Lesson Number 1: You're Not Alone

Google "Separation Anxiety in Toddlers" and you'll get a host of other links. Most of them refer to whatever is going on as a fleeting stage; it's something that crops up suddenly, may last up to a few weeks, but then just as suddenly disappears.

That's not what we're dealing with. My daughter's separation anxiety just never ended.

Still, digging deeper, I've come to realize that what we're experiencing isn't exactly unheard of either. And there may be some underlying reasons for what's going on. The fact that my little girl is adopted could apparently be a contributing factor, for instance. Or that I'm a single mom, so "You and Me Against the World" is kind of our life motto.

The point is, all my research has led me to believe I'm not alone in what I'm seeing. Which is, at the very least, comforting.

She is genuinely panicked that I might leave and not come back, which means tough love in this situation isn't going to solve anything.

Lesson Number 2: Everyone (and I Mean Everyone) Will Have an Opinion

Those opinions will range from all the things you are doing to contribute to your child's separation anxiety ("You spend too much time with her," "You're too connected," "You keep making excuses,") to vehement theories about what you should be doing to fix it.

And here's the thing: There are a lot of varying theories about how to best treat separation anxiety—like, a lot—with little to no research backing up one theory or another as superior. Most of them are based on whatever parenting philosophy you prescribe to. And parents tend to be pretty fierce about the parenting philosophies they deem to be "best." So if your kid is doing something "abnormal" and you don't subscribe to their same philosophy … it's clearly all your fault.

Deal with it. You weren't attachment enough, or logical enough, or you helicoptered too much. Either way, you're a shitty parent.

Lesson Number 3: You Have to Follow Your Gut

The problem? It's impossible to subscribe to every single parenting philosophy out there. Which means that no matter what you are doing to combat this issue, someone will think you are doing it wrong. And there is nothing you can do about that beyond tuning out the noise (and possibly telling them all to kick rocks).

Easier said than done, I know. As someone who cares far too much about what others think of her, I definitely struggle with this. But ultimately, this is my kid we're talking about. And I have to do what I think is best for her.

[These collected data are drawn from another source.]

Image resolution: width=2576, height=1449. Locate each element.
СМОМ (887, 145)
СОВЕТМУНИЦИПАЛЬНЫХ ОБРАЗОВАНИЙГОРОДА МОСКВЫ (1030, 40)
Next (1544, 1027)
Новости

For me, that meant visiting with a behavioral therapist and working together to brainstorm solutions. The first thing she taught me is that what my little girl is dealing with is a true anxiety. She's not manipulating me or trying to "win" by hurling herself to the floor in tears. She is genuinely panicked, for whatever reason, that I might leave and not come back, which means tough love in this situation (walking away without goodbyes and refusing to return until the tears have subsided) isn't going to solve anything. In fact, it might just make the problem worse.

Instead, our behavioral therapist has recommended this:

1. Always say goodbye and tell her where I'm going.

I have to build trust with her, not erode it.

Always. Even if she has no concept of time yet, she does know when I just disappear without explanation. And that only feeds into her fears that I'm not coming back. So "tricking" her and walking out the door when she's not looking? Not a solution. I have to build trust with her, not erode it.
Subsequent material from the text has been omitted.